Da in der anarchistischen Gesellschaft die Ausbeutung und Profitgier aufgehoben sind, bedarf es nicht mehr jenes gewaltigen Unterdrückungs- und Verwaltungsapparates, der heute notwndig ist um die Ausbeutung aufrecht zu erhalten. Was heute alles in Polizei, Vewaltung und Militär an Ressourcen verschwendet wird, ist dann zum Genuss frei. Ebenso werden viele "Berufe" verschwinden, die nichts anderes im Sinn haben als den Leuten irgendein Zeugs einzureden - Ideologieproduktion, Werbung und so weiter. Alleine dadurch würde sich bei gleichmässiger Aufteilung der notwenidigen Arbeit die Arbeitszeit radikal verkürzen. Bereits Studien aus den 20er Jahren belegen, dass unter solchen Umständen die notwendige Tagesarbeitszeit damals bei drei Stunden lag (Grossmann).
Im Anarchismus wird es aber keinen Arbeitszwang geben. Dieser ist auch gar nicht notwendig. Wenn man nur die technologische Entwicklung seit den 20er Jahren sich vor Augen hält, wird einem klar wie gering heute die Aufwendungen für notwenidige Arbeit sein werden.

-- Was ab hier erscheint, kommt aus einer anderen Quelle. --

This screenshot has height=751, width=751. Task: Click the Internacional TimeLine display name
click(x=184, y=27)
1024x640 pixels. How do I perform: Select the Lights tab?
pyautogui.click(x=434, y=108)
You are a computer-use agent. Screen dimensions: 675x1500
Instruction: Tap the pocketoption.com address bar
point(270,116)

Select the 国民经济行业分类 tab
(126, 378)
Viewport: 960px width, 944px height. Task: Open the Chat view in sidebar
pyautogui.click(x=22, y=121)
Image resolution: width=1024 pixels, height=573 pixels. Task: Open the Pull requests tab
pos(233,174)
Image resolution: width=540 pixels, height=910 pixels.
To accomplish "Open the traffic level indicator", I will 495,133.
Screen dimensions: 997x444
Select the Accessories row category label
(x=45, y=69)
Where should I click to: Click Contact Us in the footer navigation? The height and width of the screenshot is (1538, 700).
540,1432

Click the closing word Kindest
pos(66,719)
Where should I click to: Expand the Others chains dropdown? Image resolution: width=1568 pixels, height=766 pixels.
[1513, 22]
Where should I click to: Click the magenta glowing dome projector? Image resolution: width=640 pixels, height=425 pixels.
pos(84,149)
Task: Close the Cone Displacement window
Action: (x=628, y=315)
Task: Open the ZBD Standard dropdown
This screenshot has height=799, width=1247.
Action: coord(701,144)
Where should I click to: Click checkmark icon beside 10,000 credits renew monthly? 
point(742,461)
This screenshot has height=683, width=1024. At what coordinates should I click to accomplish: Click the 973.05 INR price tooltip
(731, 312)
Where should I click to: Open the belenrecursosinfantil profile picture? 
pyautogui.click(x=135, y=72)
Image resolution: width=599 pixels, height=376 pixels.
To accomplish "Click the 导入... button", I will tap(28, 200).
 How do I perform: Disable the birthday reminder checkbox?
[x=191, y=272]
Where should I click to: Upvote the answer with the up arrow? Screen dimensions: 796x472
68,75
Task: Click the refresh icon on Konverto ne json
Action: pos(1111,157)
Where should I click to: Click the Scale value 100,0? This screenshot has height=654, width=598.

Es wird keinen Verkauf und damit auch kein Geld geben. Denn Geld ist nichts anderes, als ein Berechnungsmittel um die gestohlene Arbeitszeit zu verwalten. Es ist der numerische Ausdruck für in den Waren materialisierte Ausbeutung. Die Verfügung über die Güter wird frei sein, jeder sich das einfach nehmen, das gebraucht/gewollt wird. Und diesbezüglich lehnen wir auch alle Arbeiten von "pädagogischen" Ansätzen ab, die zwischen wirklichen und aufgesetzten Bedürfnissen unterscheiden. Es weiss noch immer jeder für sich selbst am Besten, was gut tut und was nicht. Alle Bedürfnisse die geäussert werden, sollen auch erfüllt werden. Alle Moral, die hier zu walten müssen gedenkt, bedarf eines Zwangsmittels um diese auch durchzusetzen zu können. Und solche lehnen wir ab.
Wir lehnen ds Konzept einer Avantgarde ab, die vorgibt besser über die Leute bescheid zu wissen als sie selbst. Es braucht weder Pfaffen noch Berufsrevolutionäre um über die "richtige" Freiheit zu entscheiden. Wir werden keinen "Neuen Menschen" schaffen, denn ein solchen Unterfangen ist gleichbedeutend mit "chirurgischen" Eingriffen in der Gesellschaft um das "Krebsgeschwür" des Menschen, wie er heute nunmal ist, zu entfernen. Das heisst Umerziehungslager und Vernichtung der "Unwilligen". Befreiung lässt sich nicht oktruieren. Befreiung ist ein aktiver Akt, der selbst vollzogen werden muss. Geschaffen können nur Objekte werden, Subjekte setzen sich selbst.
Darum ist es auch unmöglich vorherzusagen oder gar zu bestimmen wie eine anarchistische Gesellschaft konkret aussehen wird. Der Anarchismus taugt nicht für Sandkastenspiele von Hobbystrategen und -politikern. Alle Menschen und selbstverständlich auch die Anarchisten sind in ihren Vorstellungen heute von der jetzigen Welt geprägt - alle keinnen nur ein Leben in Ausbeutung und Unterdrückung. Von Herrschaft und Entfremdung wird sich die Vorstellung erst dann befreien können, wenn die materiellen Grundlagen, die wirkliche, reale Befreiung von Herrschaft und Ausbeutung, vollzogen sind.